**ASSIGNMENT**
Each line of the data below from the one holding "[Instagram] (337, 21)" to the one holding "330.365.9245 (211, 2312)", inclusive, is to be reproduced exactly; no other line belongs in the answer.

**DATA TO EXAMINE**

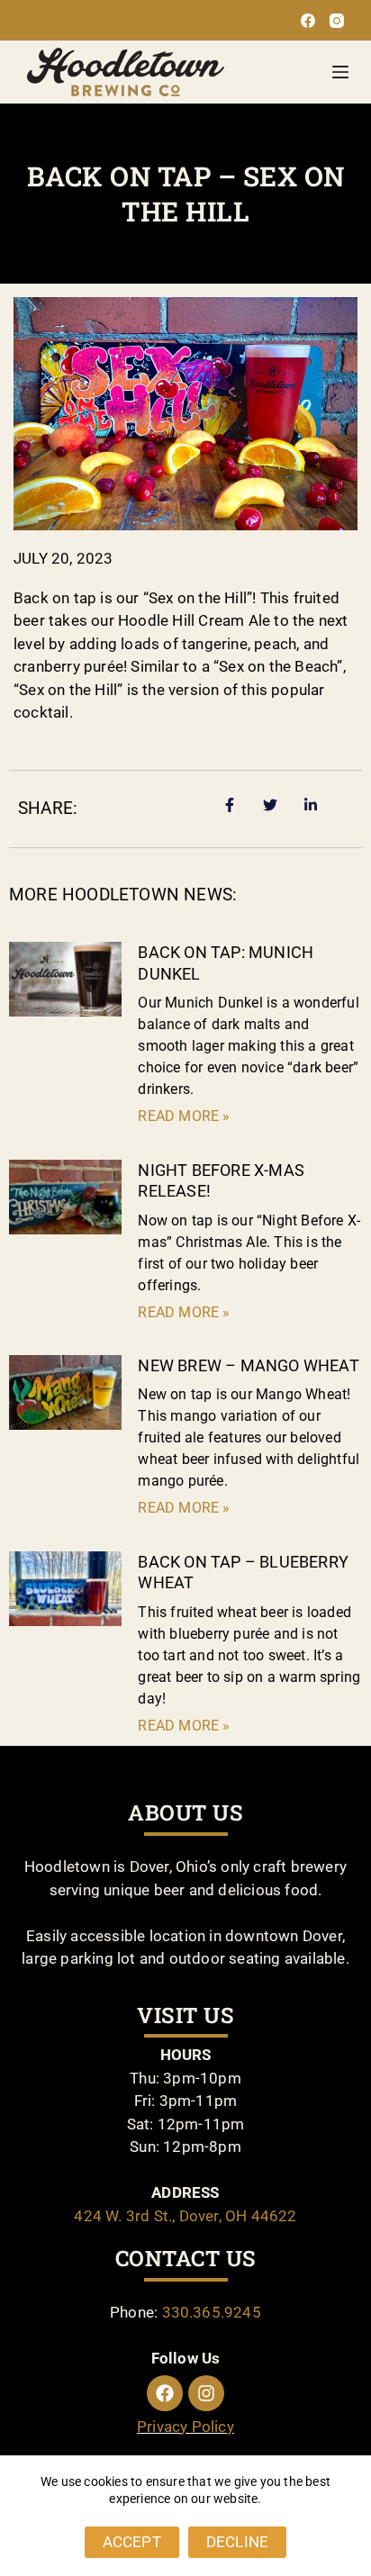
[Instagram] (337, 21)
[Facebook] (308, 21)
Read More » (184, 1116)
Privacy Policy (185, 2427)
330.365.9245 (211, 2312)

* * *

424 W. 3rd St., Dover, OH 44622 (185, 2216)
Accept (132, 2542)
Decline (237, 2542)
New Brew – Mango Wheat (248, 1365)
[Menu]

**EXPECTED ANSWER**
[Instagram] (337, 21)
[Facebook] (308, 21)
Read More » (184, 1116)
Privacy Policy (185, 2427)
330.365.9245 (211, 2312)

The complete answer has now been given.